Another important step towards the adoption of semi-supervised in practice is the development of standardized software packages. Several highly popular toolkits exist for supervised learning, such as scikit-learn (Pedregosa et al. 2011), but there is much less standardization in the field of semi-supervised learning. We note that some generic toolkits do exist; the KEEL software package includes a semi-supervised learning module (Triguero et al. 2017), and implementations of some transductive graph-based methods exist in scikit-learn. For neural networks, it is typically relatively straightforward to implement semi-supervised loss terms within popular software packages such as PyTorch (Paszke et al. 2017) and TensorFlow (Abadi et al. 2016).
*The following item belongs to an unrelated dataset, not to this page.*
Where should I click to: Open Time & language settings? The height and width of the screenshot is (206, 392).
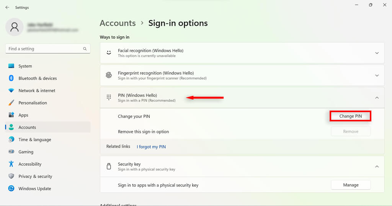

Lastly, we expect the strong distinction between clustering and classification to fade. Fundamentally, both approaches can be seen as special cases of semi-supervised in which either only labelled data or only unlabelled data is present. When we can confidently reason about the connections between the marginal distribution p(x) and the conditional distribution p(y|x), learning algorithms can make effective use of unlabelled as well as labelled data. The recent rise in popularity of generative models (see Sect. 6.4) can be seen as evidence for this paradigm shift.

Ultimately, we expect the incorporation of unlabelled data to be a vital step in the progress of machine learning and its applications. To uncover the intricate and complex structures underlying the data model, the machine needs to be able to infer patterns between observations about which it receives no explicit labelling information. Semi-supervised learning, which aims to provide mechanisms to build such connections, will be an important tool towards this end.